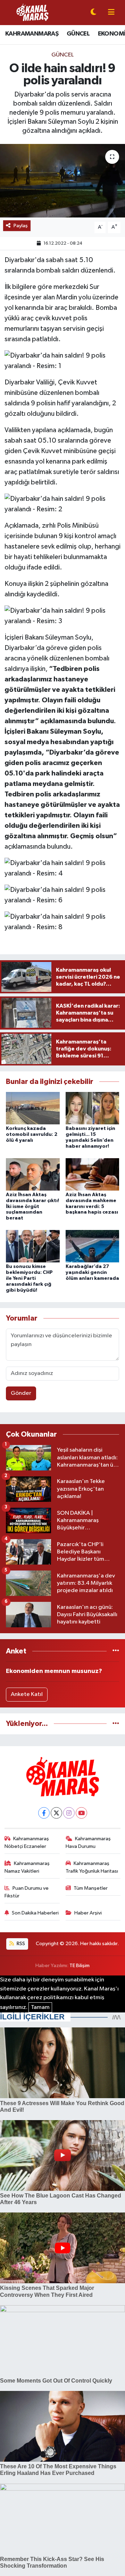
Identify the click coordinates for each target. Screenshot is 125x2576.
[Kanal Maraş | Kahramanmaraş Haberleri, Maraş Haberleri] (32, 12)
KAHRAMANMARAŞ (31, 34)
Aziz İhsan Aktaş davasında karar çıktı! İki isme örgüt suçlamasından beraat (32, 1206)
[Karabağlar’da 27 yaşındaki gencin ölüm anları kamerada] (92, 1246)
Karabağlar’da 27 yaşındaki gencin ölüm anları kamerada (92, 1272)
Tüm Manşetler (91, 1888)
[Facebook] (44, 1813)
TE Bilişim (79, 1965)
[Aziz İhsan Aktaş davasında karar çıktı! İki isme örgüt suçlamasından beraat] (33, 1174)
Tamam (40, 2007)
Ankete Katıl (27, 1694)
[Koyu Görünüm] (93, 12)
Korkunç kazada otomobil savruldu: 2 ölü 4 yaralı (31, 1134)
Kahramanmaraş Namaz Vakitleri (27, 1867)
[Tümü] (115, 1651)
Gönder (21, 1393)
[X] (56, 1813)
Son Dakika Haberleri (35, 1913)
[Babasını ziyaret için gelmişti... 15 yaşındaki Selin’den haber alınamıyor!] (92, 1108)
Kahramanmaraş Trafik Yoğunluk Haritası (92, 1867)
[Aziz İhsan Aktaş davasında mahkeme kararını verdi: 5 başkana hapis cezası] (92, 1174)
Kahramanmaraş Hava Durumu (88, 1842)
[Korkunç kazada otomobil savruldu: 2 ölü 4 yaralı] (33, 1108)
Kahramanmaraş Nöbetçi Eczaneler (27, 1842)
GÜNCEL (78, 34)
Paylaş (21, 225)
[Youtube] (81, 1813)
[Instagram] (69, 1813)
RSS (20, 1943)
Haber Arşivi (88, 1913)
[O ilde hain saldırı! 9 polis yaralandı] (62, 180)
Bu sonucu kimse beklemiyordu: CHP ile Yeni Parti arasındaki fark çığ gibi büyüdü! (29, 1278)
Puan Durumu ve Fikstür (27, 1892)
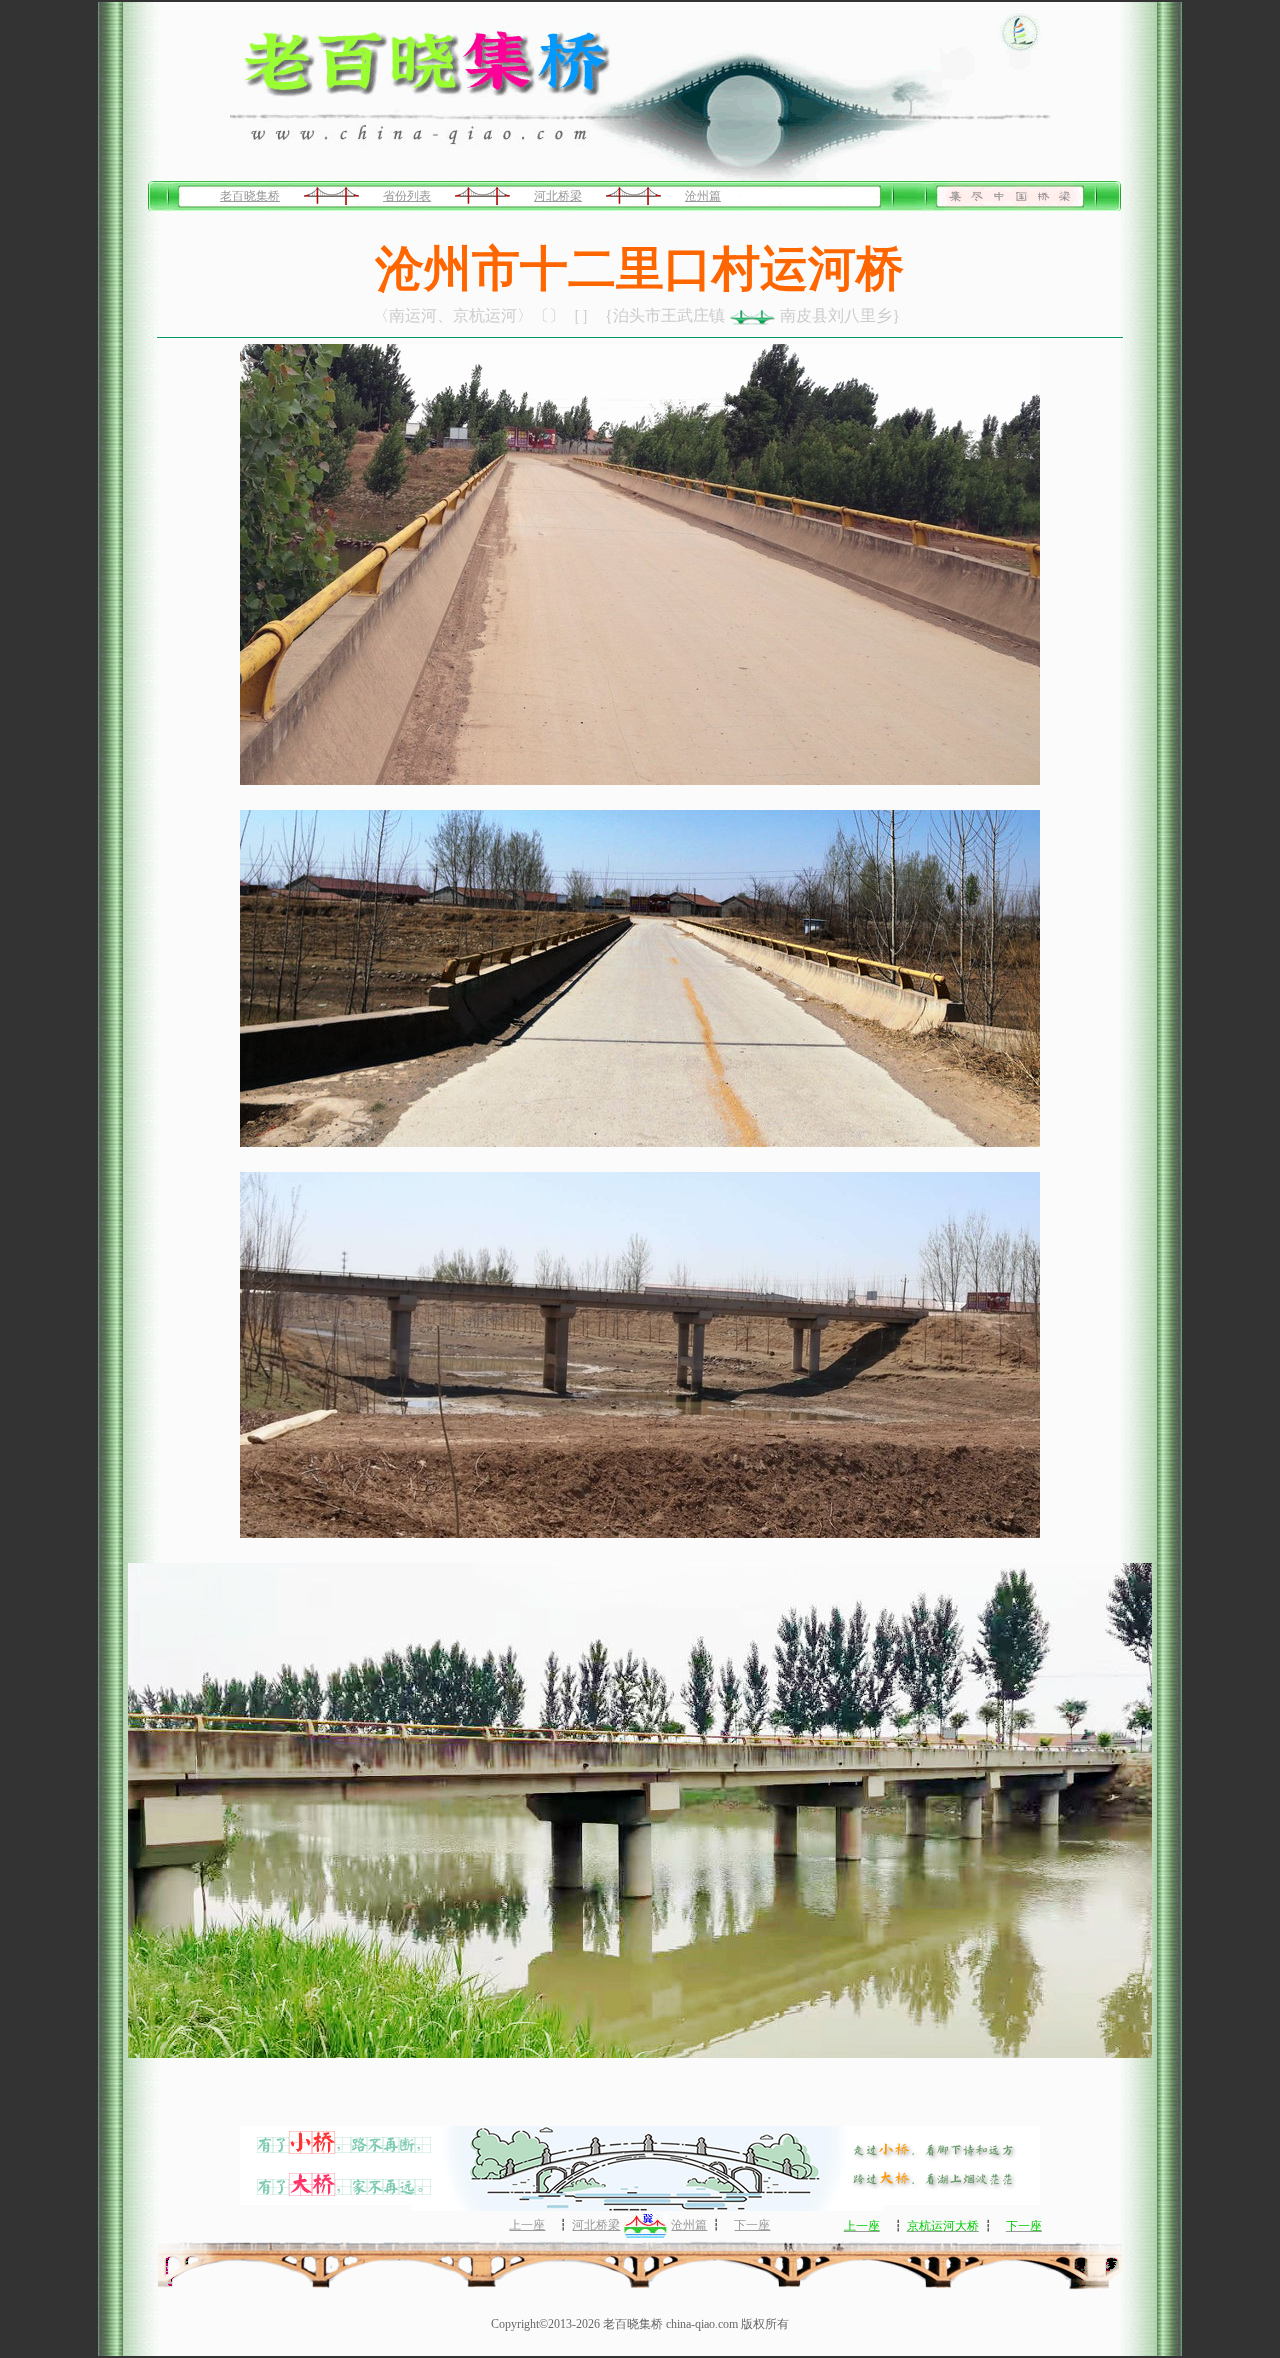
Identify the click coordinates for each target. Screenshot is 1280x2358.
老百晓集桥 (250, 196)
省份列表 (407, 196)
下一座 (752, 2225)
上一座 (527, 2225)
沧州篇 (703, 196)
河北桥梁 (558, 196)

▶ _DIRECTIONS_: Everything above except the pictures needs to be reproduced exactly.

▶ _ANSWER TO THIS PROBLEM_:
Identify the click coordinates for each target. Screenshot is 125x2576.
[Kanal Maraş | Kahramanmaraş Haberleri, Maraş Haberleri] (32, 12)
KAHRAMANMARAŞ (31, 34)
Aziz İhsan Aktaş davasında karar çıktı! İki isme örgüt suçlamasından beraat (32, 1206)
[Karabağlar’da 27 yaşındaki gencin ölüm anları kamerada] (92, 1246)
Karabağlar’da 27 yaşındaki gencin ölüm anları kamerada (92, 1272)
Tüm Manşetler (91, 1888)
[Facebook] (44, 1813)
TE Bilişim (79, 1965)
[Aziz İhsan Aktaş davasında karar çıktı! İki isme örgüt suçlamasından beraat] (33, 1174)
Tamam (40, 2007)
Ankete Katıl (27, 1694)
[Koyu Görünüm] (93, 12)
Korkunç kazada otomobil savruldu: 2 ölü 4 yaralı (31, 1134)
Kahramanmaraş Namaz Vakitleri (27, 1867)
[Tümü] (115, 1651)
Gönder (21, 1393)
[X] (56, 1813)
Son Dakika Haberleri (35, 1913)
[Babasını ziyaret için gelmişti... 15 yaşındaki Selin’den haber alınamıyor!] (92, 1108)
Kahramanmaraş Trafik Yoğunluk Haritası (92, 1867)
[Aziz İhsan Aktaş davasında mahkeme kararını verdi: 5 başkana hapis cezası] (92, 1174)
Kahramanmaraş Hava Durumu (88, 1842)
[Korkunç kazada otomobil savruldu: 2 ölü 4 yaralı] (33, 1108)
Kahramanmaraş Nöbetçi Eczaneler (27, 1842)
GÜNCEL (78, 34)
Paylaş (21, 225)
[Youtube] (81, 1813)
[Instagram] (69, 1813)
RSS (20, 1943)
Haber Arşivi (88, 1913)
[O ilde hain saldırı! 9 polis yaralandı] (62, 180)
Bu sonucu kimse beklemiyordu: CHP ile Yeni Parti arasındaki fark çığ gibi büyüdü! (29, 1278)
Puan Durumu ve Fikstür (27, 1892)
Identify the click coordinates for each target. Screenshot is 1280x2358.
老百晓集桥 (250, 196)
省份列表 (407, 196)
下一座 (752, 2225)
上一座 (527, 2225)
沧州篇 (703, 196)
河北桥梁 (558, 196)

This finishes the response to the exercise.